___ DATA SECTION ___
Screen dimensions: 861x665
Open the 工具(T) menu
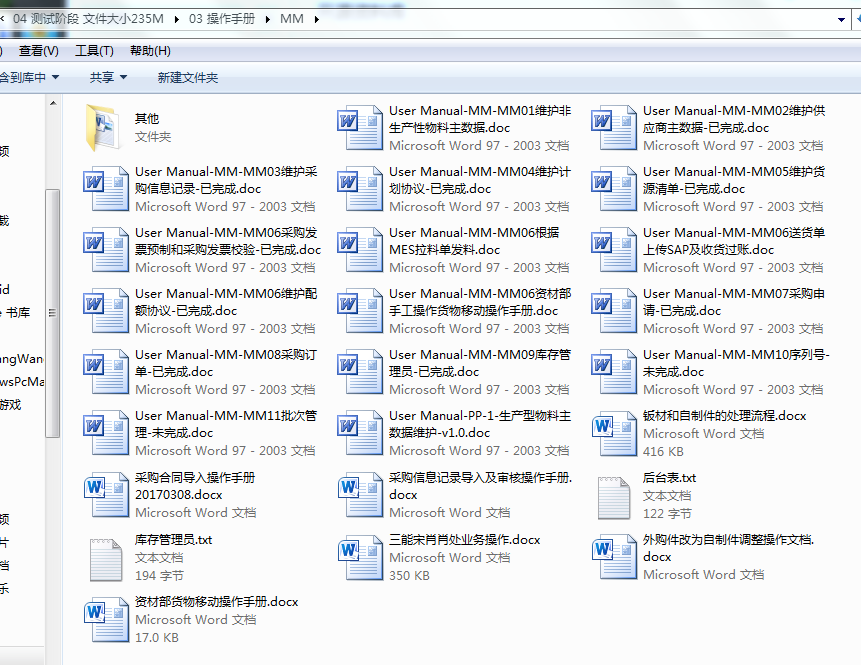click(94, 51)
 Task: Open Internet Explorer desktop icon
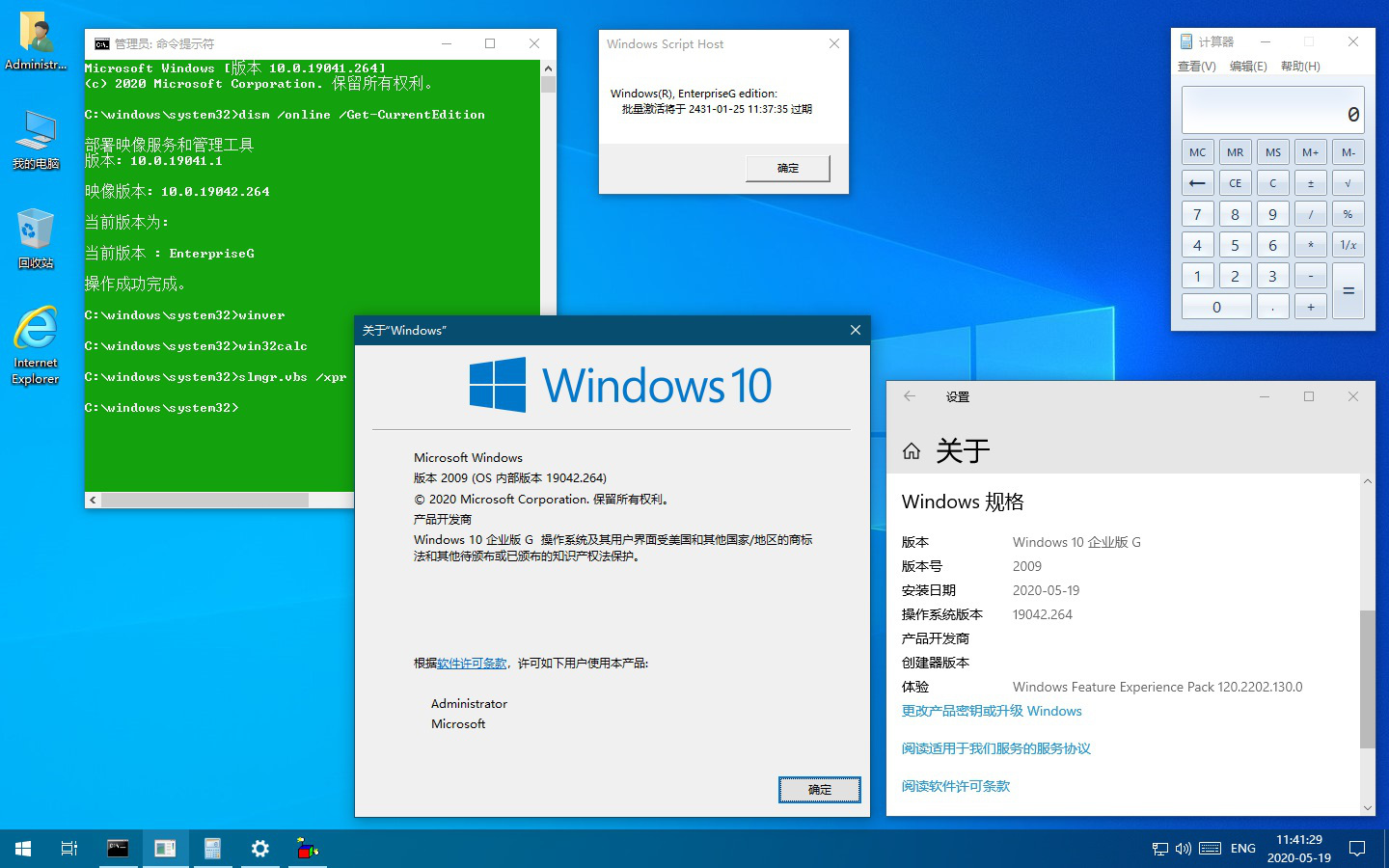(x=36, y=344)
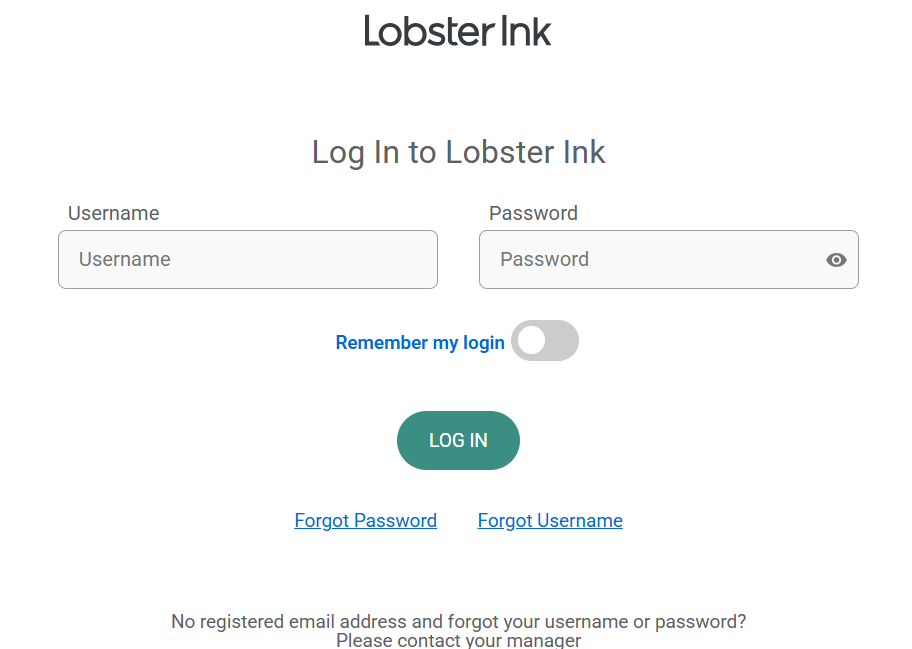This screenshot has height=649, width=912.
Task: Click inside the Username input field
Action: (247, 259)
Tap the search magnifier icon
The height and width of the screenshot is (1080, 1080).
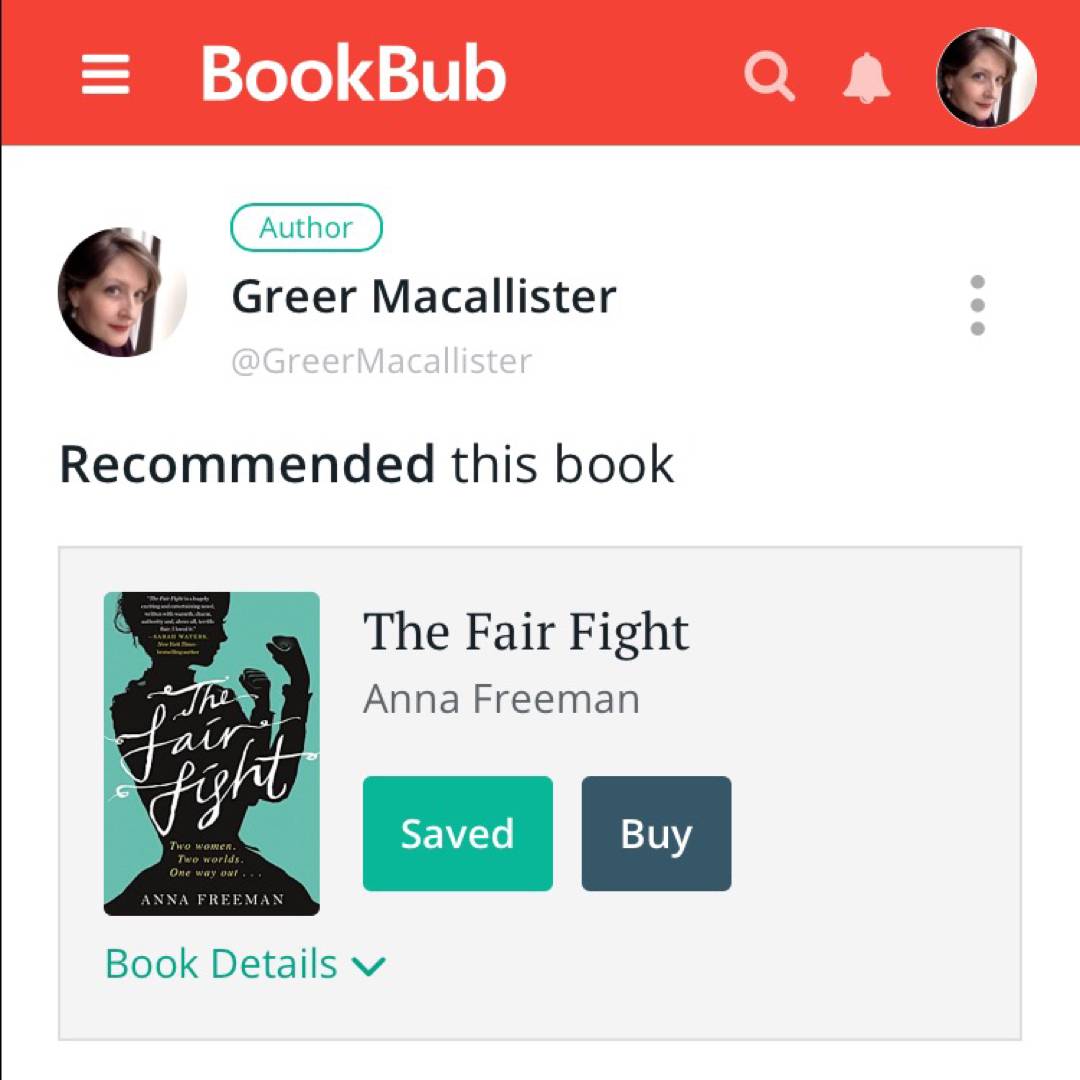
___
TASK REQUIREMENTS -> Rewrite the records with every "icon" changed to "button" and nothing else altered. Leave the pictures out.

REPLY TO THE EXERCISE ->
Screen dimensions: 861x665
Open the 工具(T) menu
click(94, 51)
 Task: Open Internet Explorer desktop button
(x=36, y=344)
This screenshot has height=649, width=912.
Task: Click inside the Username input field
Action: (247, 259)
Tap the search magnifier button
The height and width of the screenshot is (1080, 1080).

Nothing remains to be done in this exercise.